For this phase of the application, I’ve chosen to pursue Option 2 – Free Trial. This model serves a few purposes:
- Exposes users to a full set of features immediately
- Extremely easy to implement with payment infrastructure- remitting payment can be automatically activated and collected with a service like Stripe after the free trial period has elapsed
- Extremely easy to implement with the application architecture – there won’t be any logic to gate features based on a customer’s payment state
Let’s break down the benefits point by point below.
Exposure to Full Features
I’d rather have users experience the full set of features and then revisit pricing and payment in the future, once more users and features are active.
The feature set as of today is quite small, so there’s no need right now to really gate or price on features right now.
This is also a good test of the overall applications hypothesis, “Is there enough value (or even premise of value) worth paying for?”. If features are lacking in any aspect, it’s easier to adjust course when there isn’t a lot of deployed complexity.
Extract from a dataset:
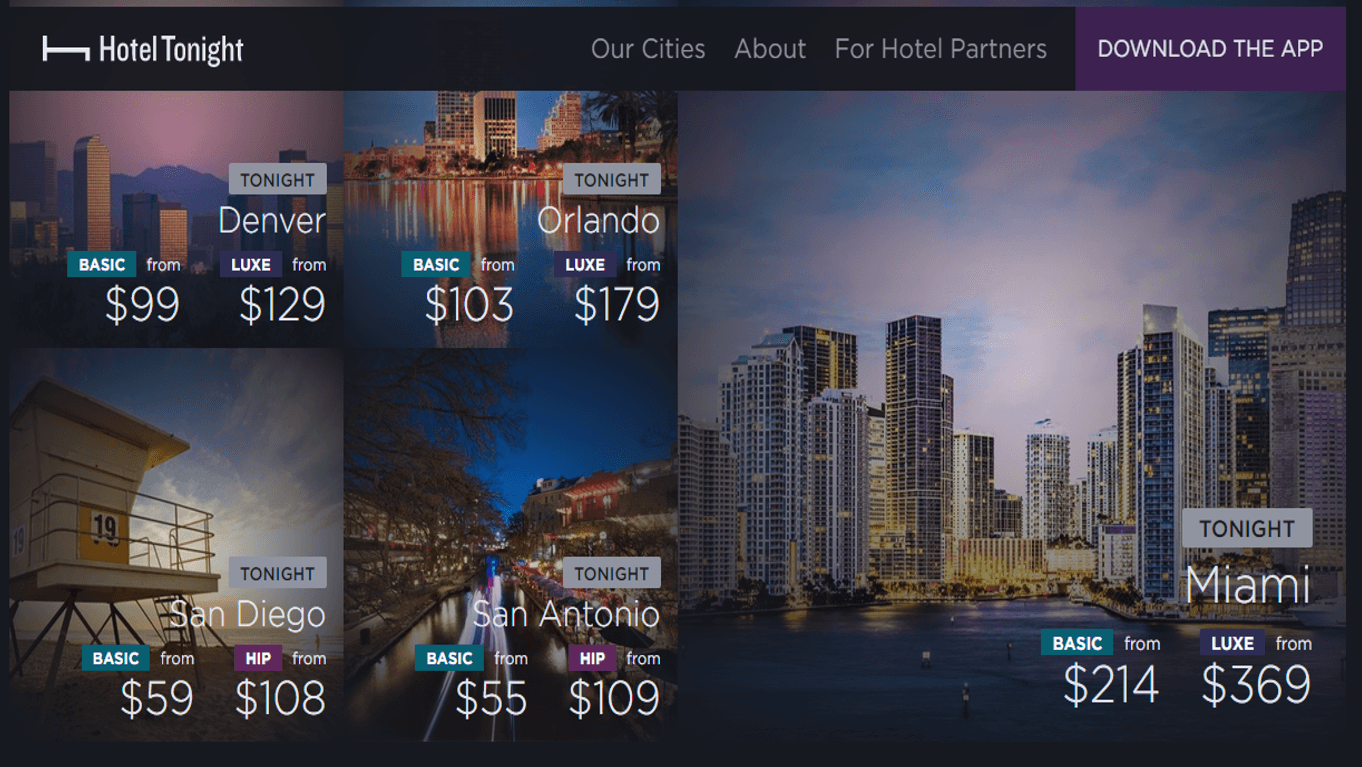
Task: Choose Denver BASIC badge
Action: (102, 265)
Integration with Payment Infrastructure
Going along with my theme of keeping things simple and lightweight, I don’t want to spend the time nor energy figuring out payment infrastructure, and the details with a freemium or tiered user experience.
Having a straightforward free trial period provides an experience to users with the expectation, that payment needs to be made for continued use of the service.
I plan on doing a little more research, but Stripe seems to be the easiest payment provider to integrate with. Once payment information is collected, it’s fairly straightforward to enable and disable a users account based on payment state and free trial duration.
I should mention, from what I’ve already researched, Stripe also handles payment processing with their own UI widget – which thus saves me a lot of time from the start.
Integration with Application Infrastructure
Very similar to the point above, with users having immediate access to all the features, there’s little work to be done to integrate a trial period with their experience. While there’s a fair amount of non-trivial work involved with gating features behind a flag or similar solution, it’s not critical to this particular phase of the application.
At this point, one goal providing users an opportunity to experience the application at its foundation and continue building features that users want to use (with their feedback).
A small tangent – earlier in my journey building this application, I was always worried about scale, “doing it right”, or making it perfect. I realized a lot later, it’s more important to ship some code, get users to give me input, and move as fast as possible.
I can worry about scale, “doing it right”, and other things of that nature when the application has stabilized and I actually have a paying and committed user base. Down the road, I do imagine that I’ll have to revisit the payment and feature model. It’s merely not important right now.
Next Steps
With all that said, I’ve got a big list of to-do’s:
- Investigate and deploy Stripe to the application
- Figure out pricing
- Finish bug-bashing
- Assemble a social media marketing campaign
- Reactivate my former beta users
That’s it for this now, have a great week!